The CData ODBC driver for Splunk enables you to create PHP applications with connectivity to Splunk data. Leverage the native support for ODBC in PHP.

Drop the CData ODBC Driver for Splunk into your LAMP or WAMP stack to build Splunk-connected Web applications. This article shows how to use PHP's ODBC built-in functions to connect to Splunk data, execute queries, and output the results.

Configure a DSN

If you have not already, first specify connection properties in an ODBC DSN (data source name). This is the last step of the driver installation. You can use the Microsoft ODBC Data Source Administrator to create and configure ODBC DSNs.

To authenticate requests, set the User, Password, and URL properties to valid Splunk credentials. The port on which the requests are made to Splunk is port 8089.

The data provider uses plain-text authentication by default, since the data provider attempts to negotiate TLS/SSL with the server.

If you need to manually configure TLS/SSL, see Getting Started -> Advanced Settings in the data provider help documentation.

Establish a Connection

Open the connection to Splunk by calling the odbc_connect or odbc_pconnect methods. To close connections, use odbc_close or odbc_close_all.

$conn = odbc_connect("CData ODBC Splunk Source","user","password");

Connections opened with odbc_connect are closed when the script ends. Connections opened with the odbc_pconnect method are still open after the script ends. This enables other scripts to share that connection when they connect with the same credentials.
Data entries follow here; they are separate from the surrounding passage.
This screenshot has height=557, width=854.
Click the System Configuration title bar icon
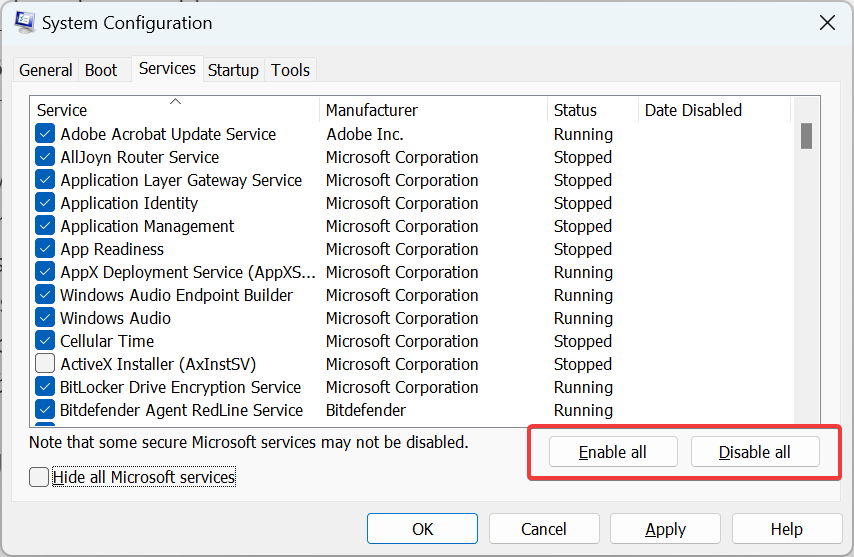[26, 22]
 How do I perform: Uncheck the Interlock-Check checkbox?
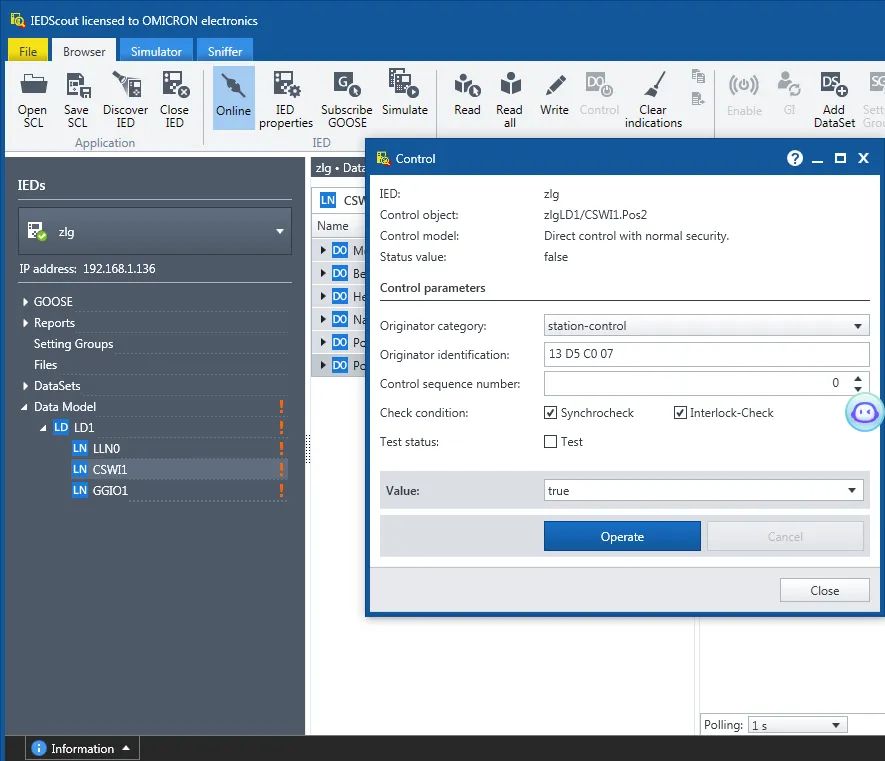pyautogui.click(x=680, y=413)
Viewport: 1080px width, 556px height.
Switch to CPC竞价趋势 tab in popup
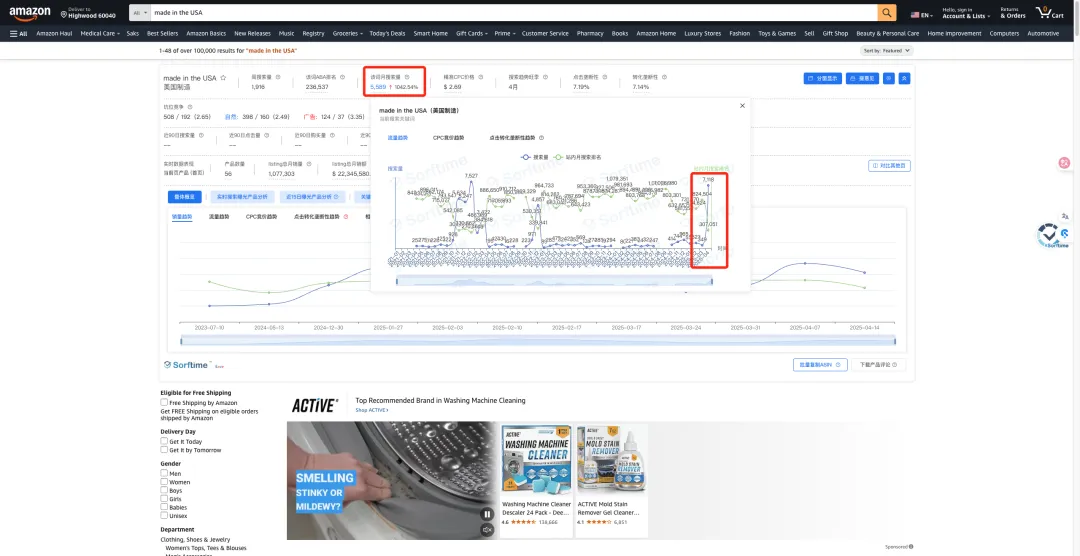point(448,138)
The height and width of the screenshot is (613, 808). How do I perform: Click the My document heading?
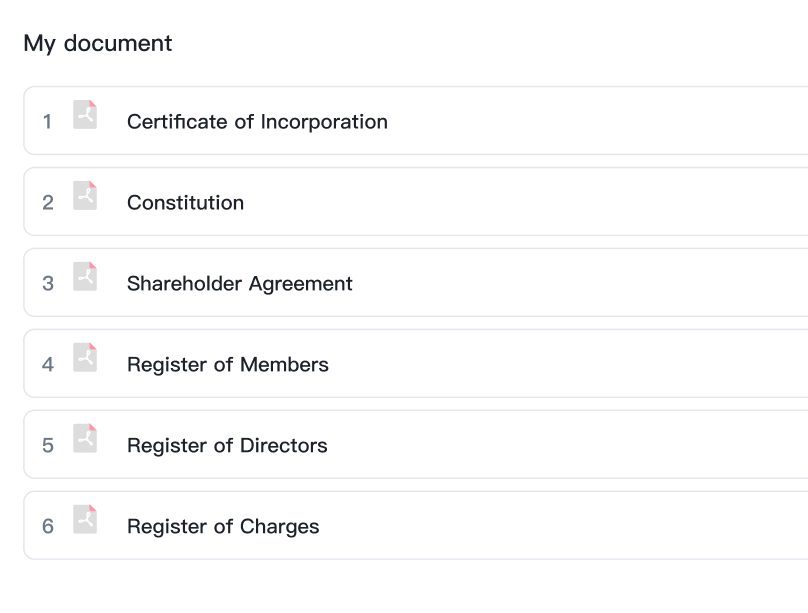point(98,43)
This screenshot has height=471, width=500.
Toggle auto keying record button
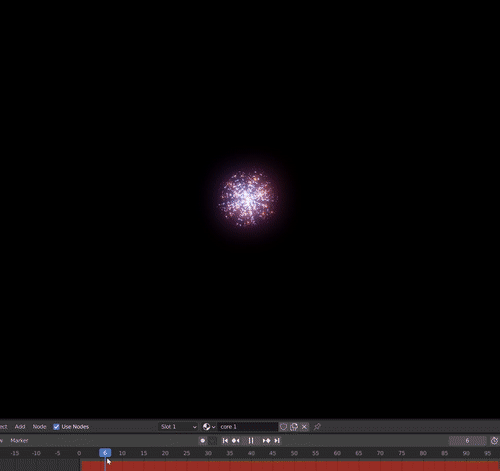(x=202, y=441)
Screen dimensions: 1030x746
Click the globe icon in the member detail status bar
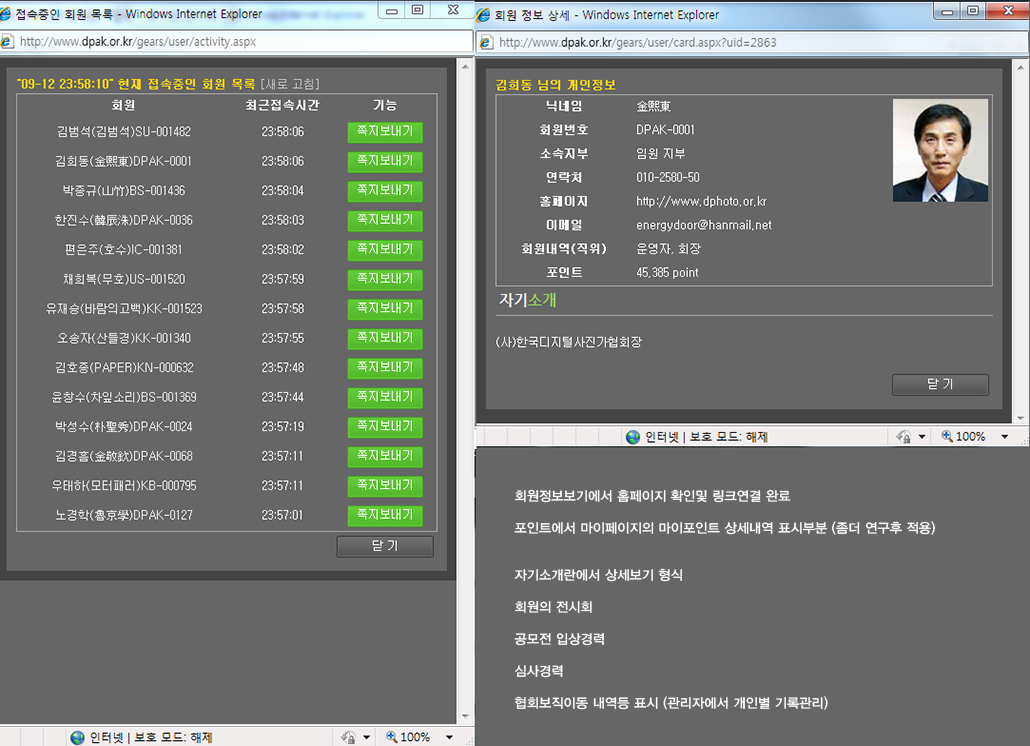633,437
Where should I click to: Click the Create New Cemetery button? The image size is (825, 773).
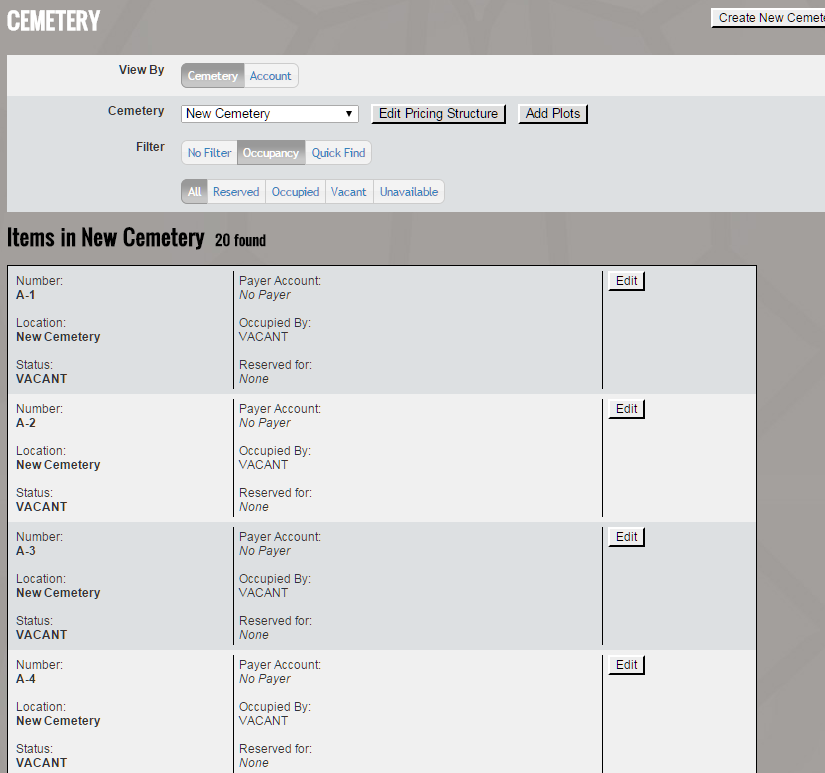tap(768, 18)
By sharing connections among your scripts, you can save system resources, and queries execute faster.

$conn = odbc_pconnect("CData ODBC Splunk Source","user","password"); ... odbc_close($conn); //persistent connection must be closed explicitly

Create Prepared Statements

Create prepared statements and parameterized queries with the odbc_prepare function.

$query = odbc_prepare($conn, "SELECT * FROM DataModels WHERE Id = ?");

Execute Queries

Execute prepared statements with odbc_execute.

$conn = odbc_connect("CData ODBC Splunk Source","user","password"); $query = odbc_prepare($conn, "SELECT * FROM DataModels WHERE Id = ?"); $success = odbc_execute($query, array('SampleDataset'));

Execute nonparameterized queries with odbc_exec.

$conn = odbc_connect("CData ODBC Splunk Source","user","password"); $query = odbc_exec($conn, "SELECT Name, Owner FROM DataModels");

Process Results

Access a row in the result set as an array with the odbc_fetch_array function.

$conn = odbc_connect("CData ODBC Splunk data Source","user","password"); $query = odbc_exec($conn, "SELECT Name, Owner FROM DataModels"); while($row = odbc_fetch_array($query)){ echo $row["Name"] . "\n"; }

Display the result set in an HTML table with the odbc_result_all function.

$conn = odbc_connect("CData ODBC Splunk data Source","user","password"); $query = odbc_prepare($conn, "SELECT * FROM DataModels WHERE Id = ?"); $success = odbc_execute($query, array('SampleDataset')); if($success) odbc_result_all($query);

More Example Queries

You will find complete information on the driver's supported SQL in the help documentation. The code examples above are Splunk-specific adaptations of the PHP community documentation for all ODBC functions.